*GOAL OF THE EXERCISE*:
Return every line from the records below that contains the word "Task".

*PROVIDED DATA*:
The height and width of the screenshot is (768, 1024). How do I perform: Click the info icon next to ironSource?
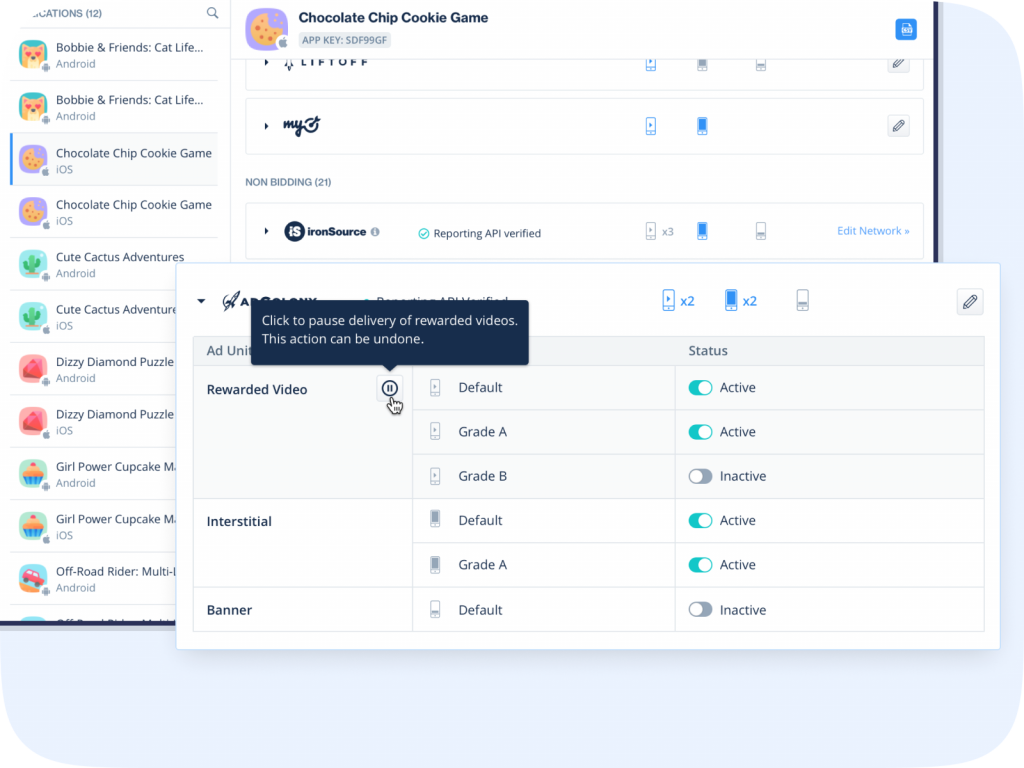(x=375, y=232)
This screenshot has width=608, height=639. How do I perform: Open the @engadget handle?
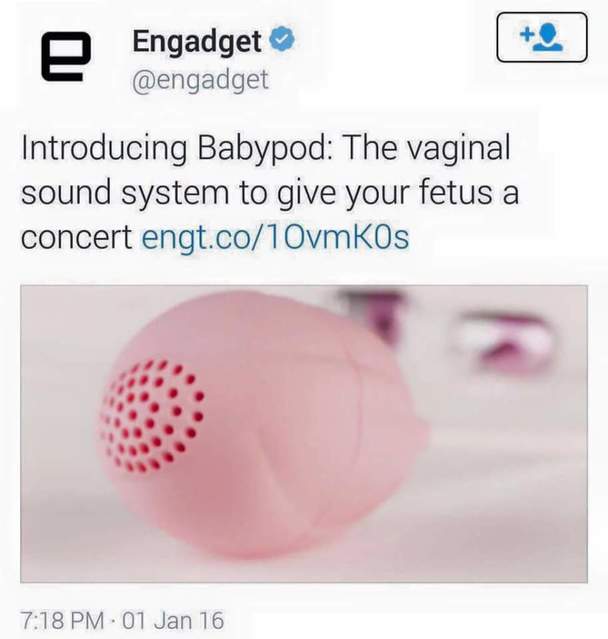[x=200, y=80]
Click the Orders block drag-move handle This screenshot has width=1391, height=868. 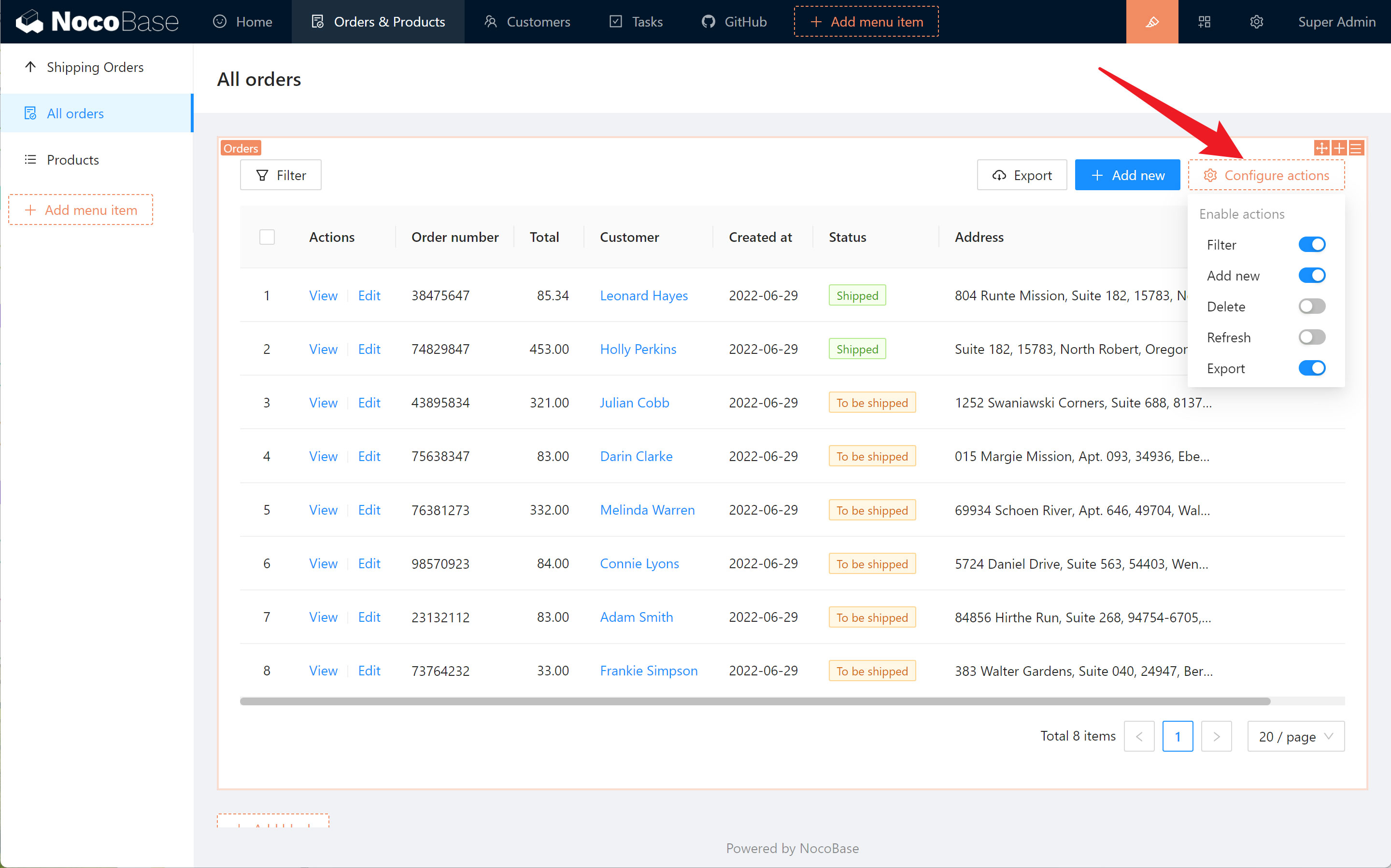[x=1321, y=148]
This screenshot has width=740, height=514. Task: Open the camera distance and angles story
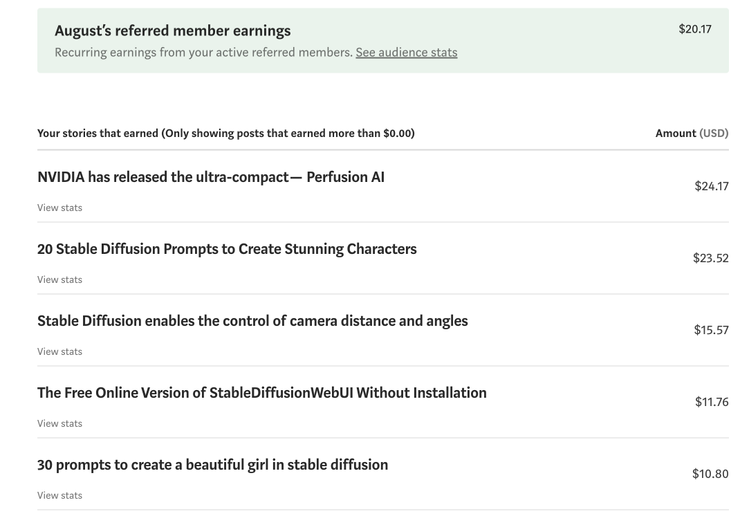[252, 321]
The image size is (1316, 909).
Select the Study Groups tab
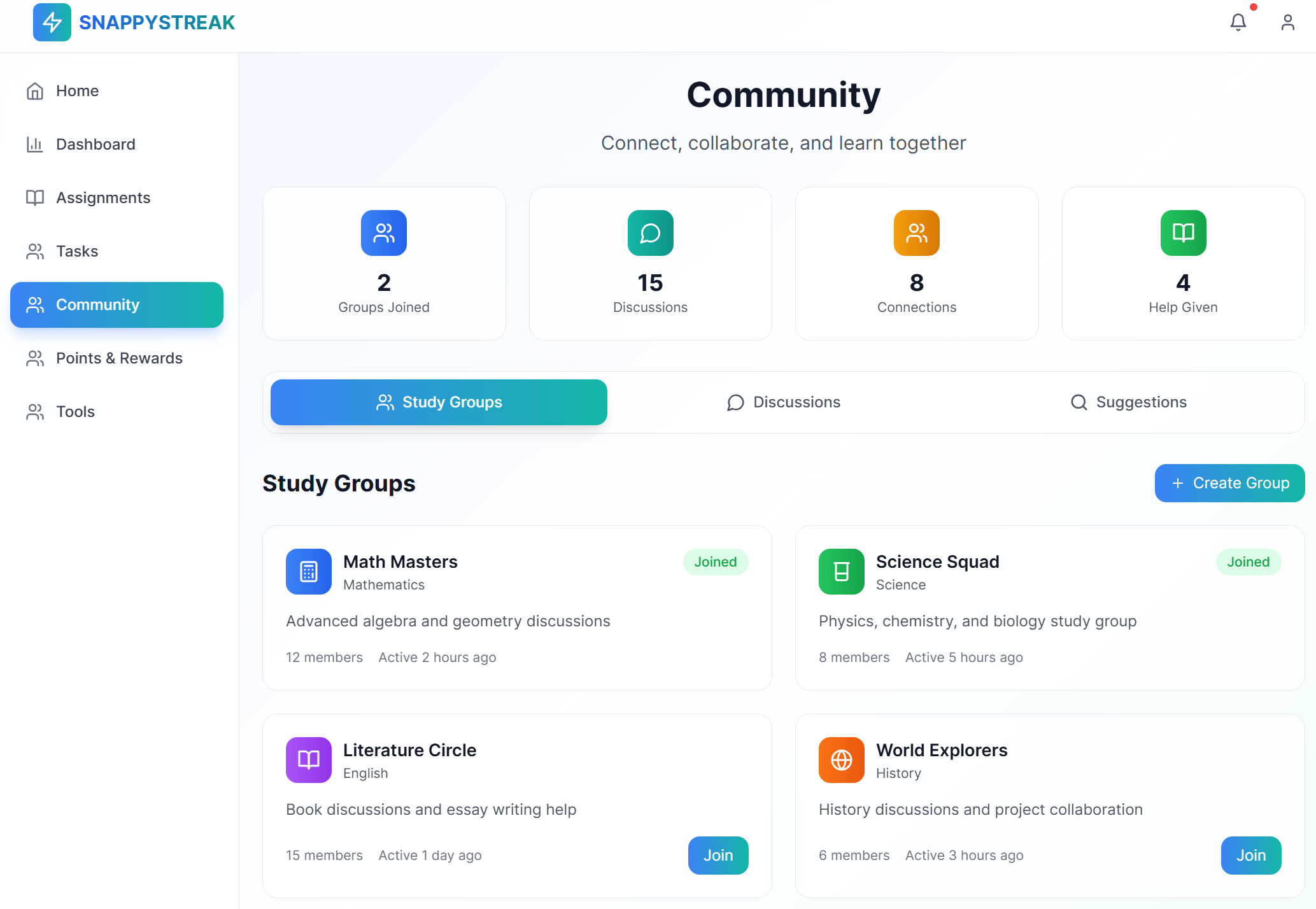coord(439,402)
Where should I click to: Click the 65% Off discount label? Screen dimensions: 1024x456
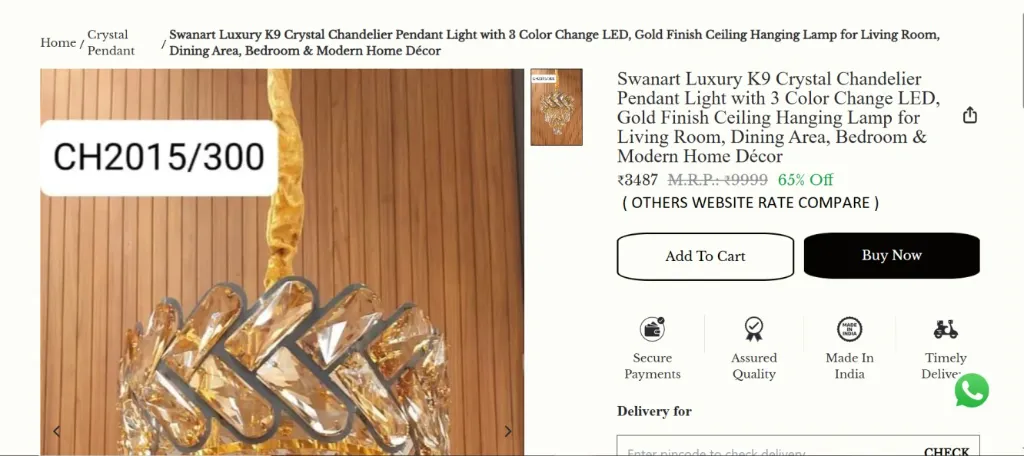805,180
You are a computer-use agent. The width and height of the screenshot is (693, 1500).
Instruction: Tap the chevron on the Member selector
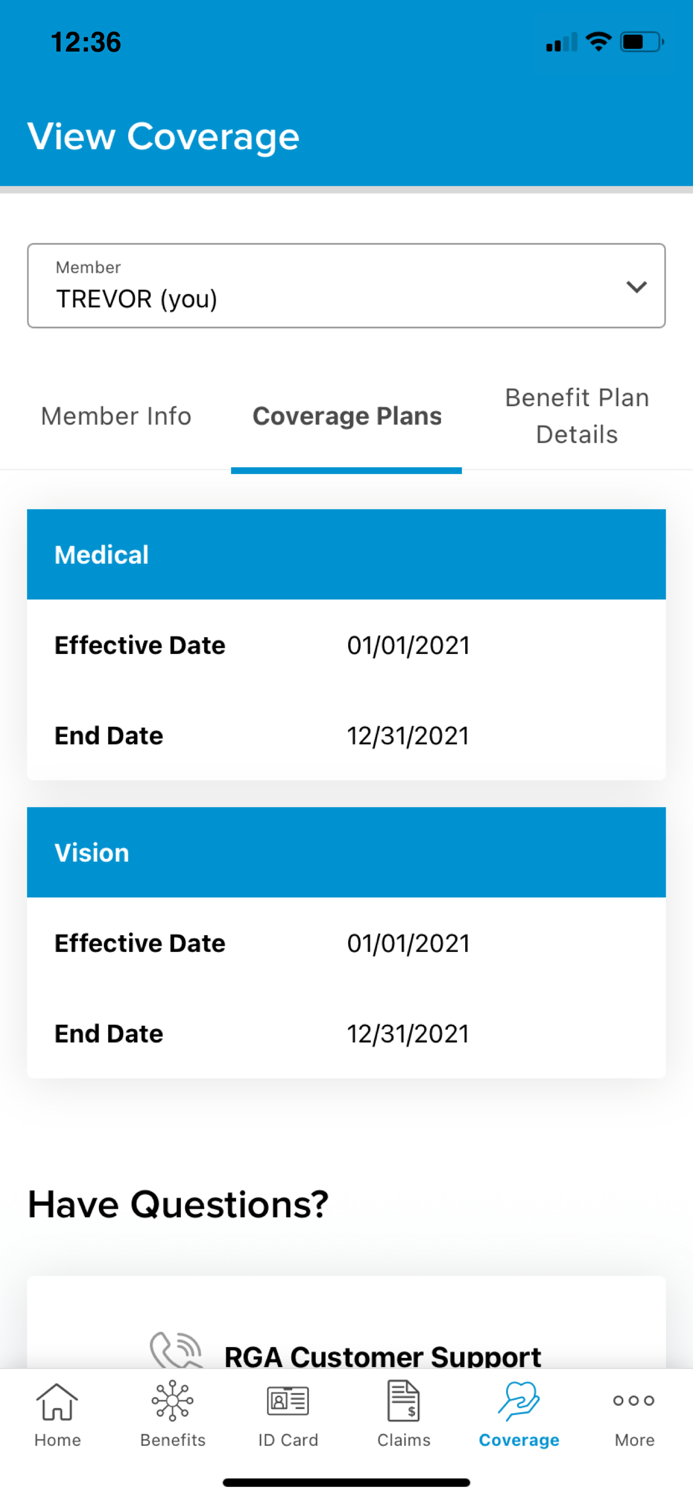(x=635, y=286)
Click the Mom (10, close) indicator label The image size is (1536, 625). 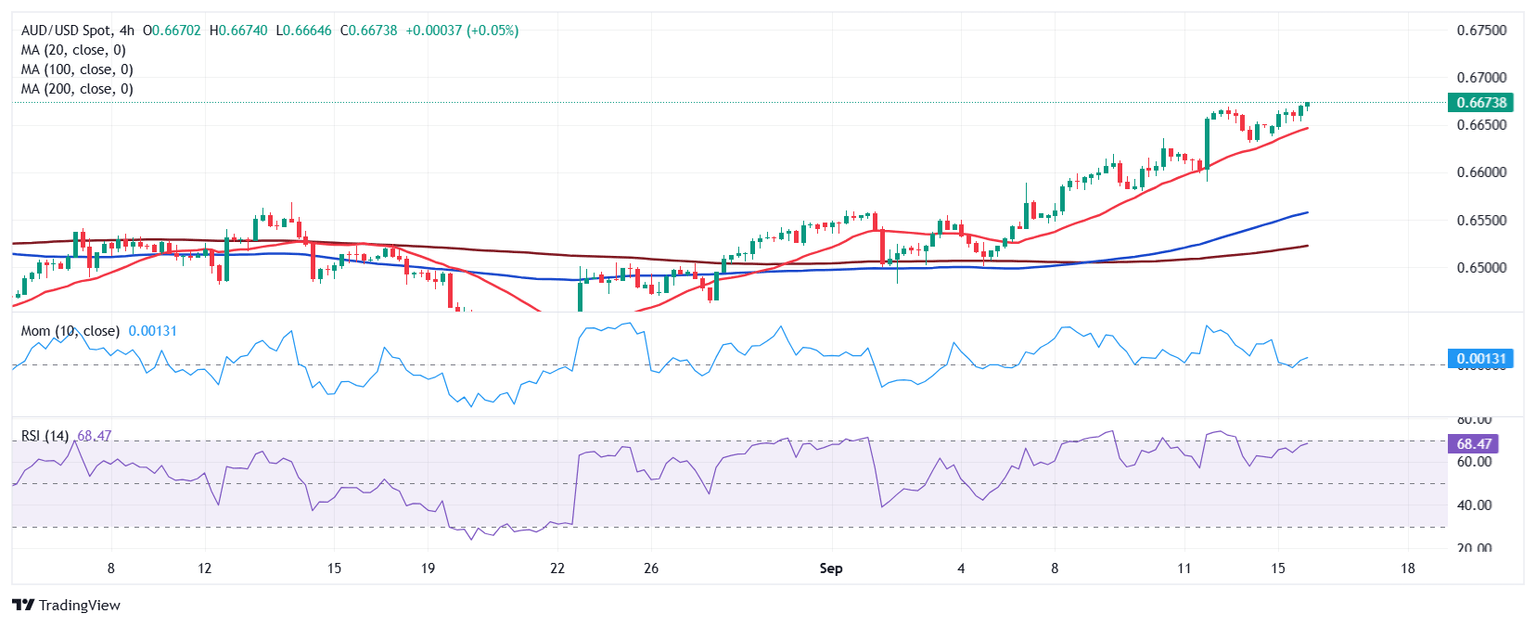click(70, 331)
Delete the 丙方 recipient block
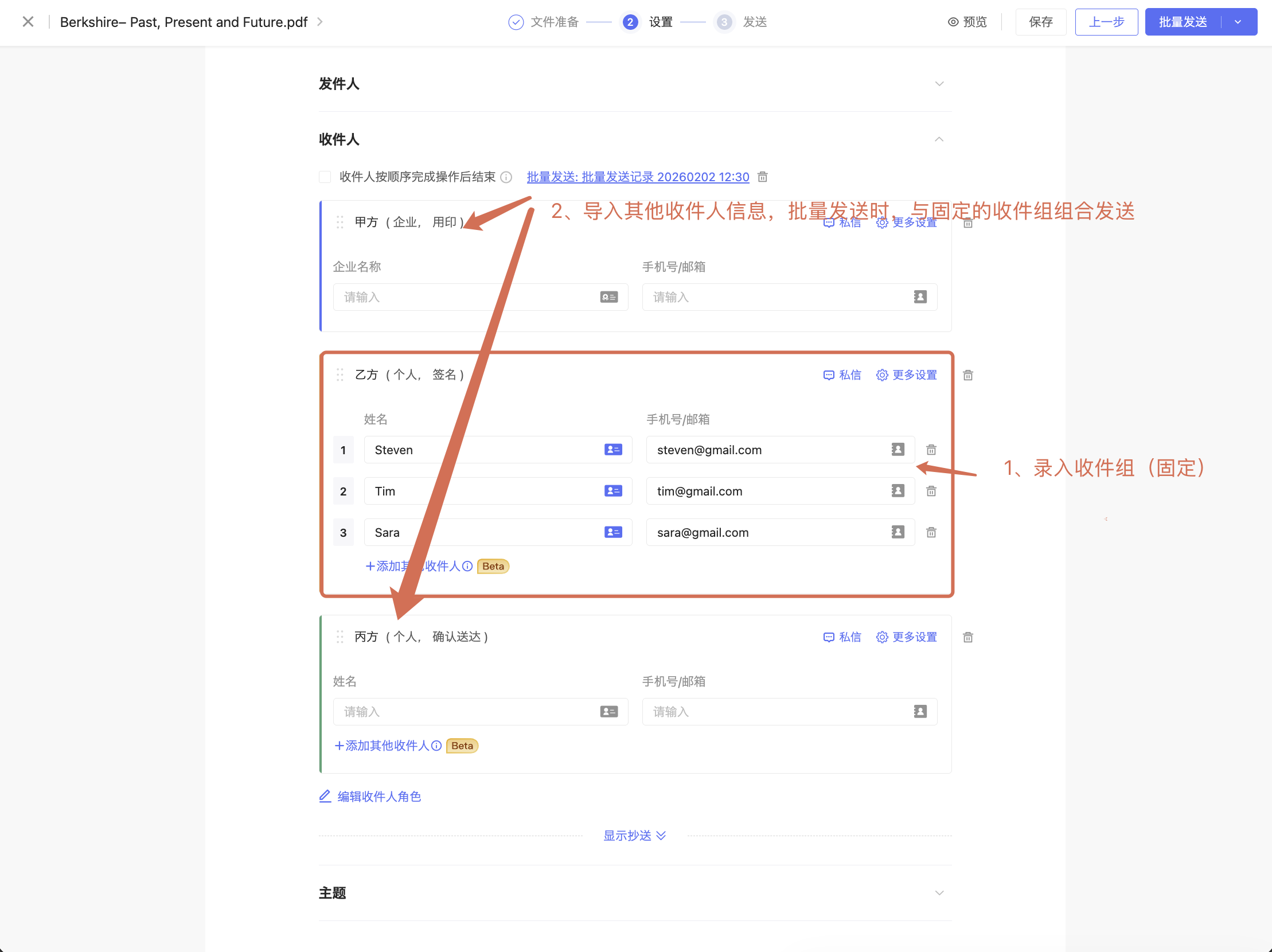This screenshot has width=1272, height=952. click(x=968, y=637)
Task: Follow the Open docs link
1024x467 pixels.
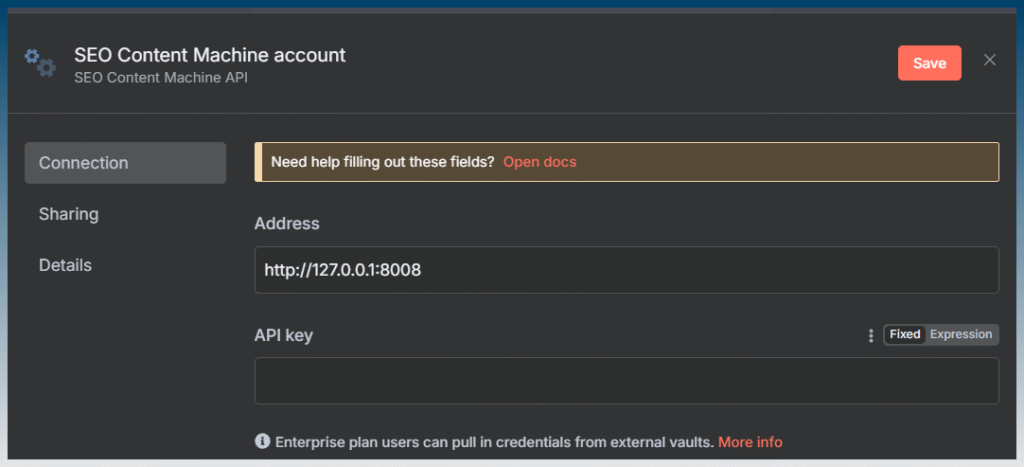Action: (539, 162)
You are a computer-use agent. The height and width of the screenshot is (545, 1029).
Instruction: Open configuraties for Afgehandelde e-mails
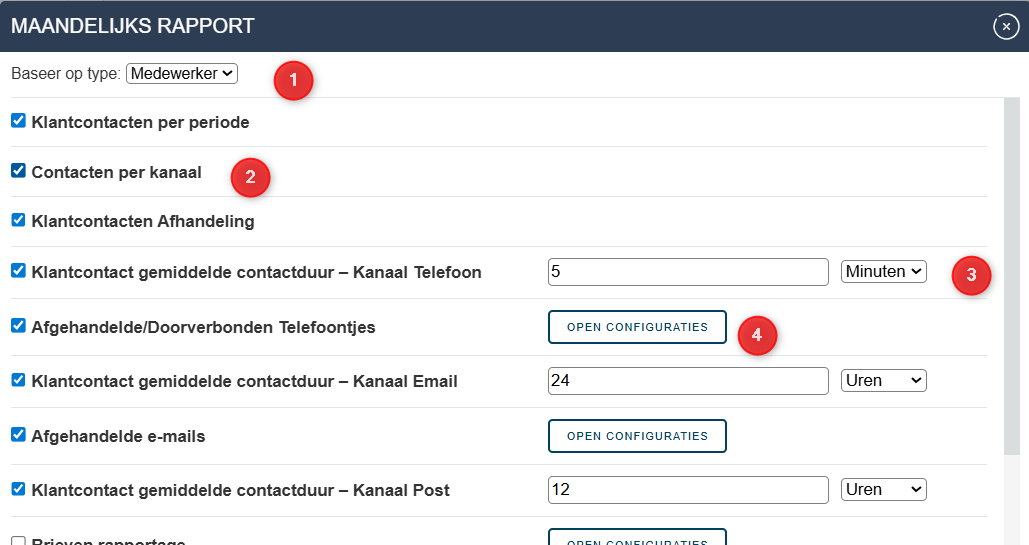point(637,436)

*EXERCISE SOLUTION*:
This screenshot has width=740, height=514. Task: Open the camera distance and angles story
Task: Follow the Open docs link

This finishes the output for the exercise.